Problem to work on - Count the lines of the listing below that contain the string "width", treating uppercase and lowercase as different, and reply with that number only.

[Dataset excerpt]
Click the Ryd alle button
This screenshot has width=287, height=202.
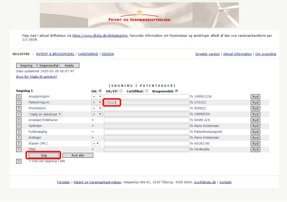[78, 155]
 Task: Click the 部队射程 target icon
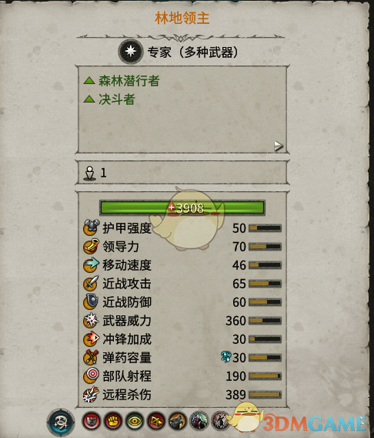click(x=91, y=376)
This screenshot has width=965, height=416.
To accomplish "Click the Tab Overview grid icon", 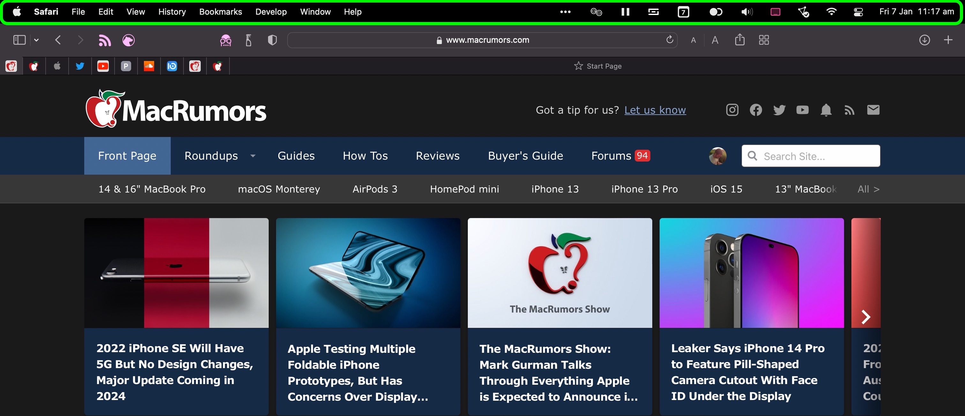I will (x=765, y=39).
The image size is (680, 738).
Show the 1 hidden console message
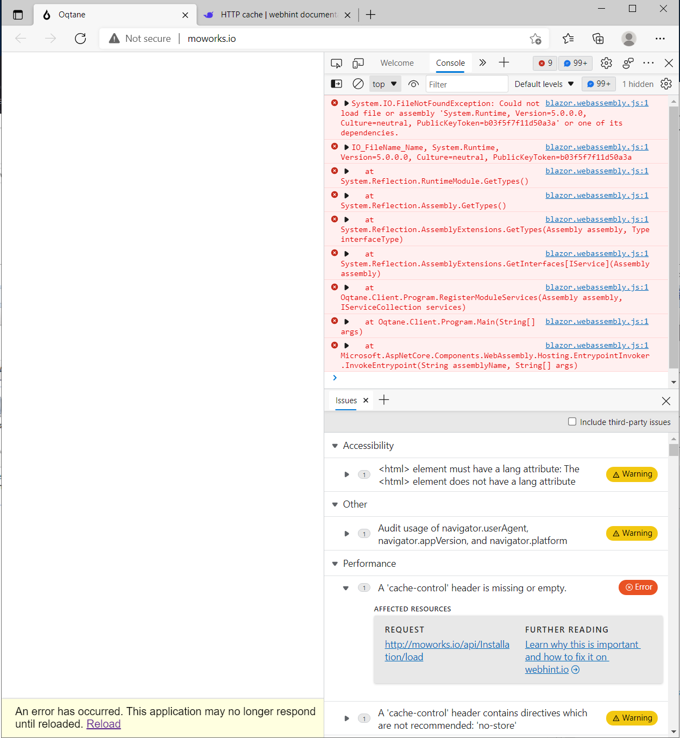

Solution for this task - 2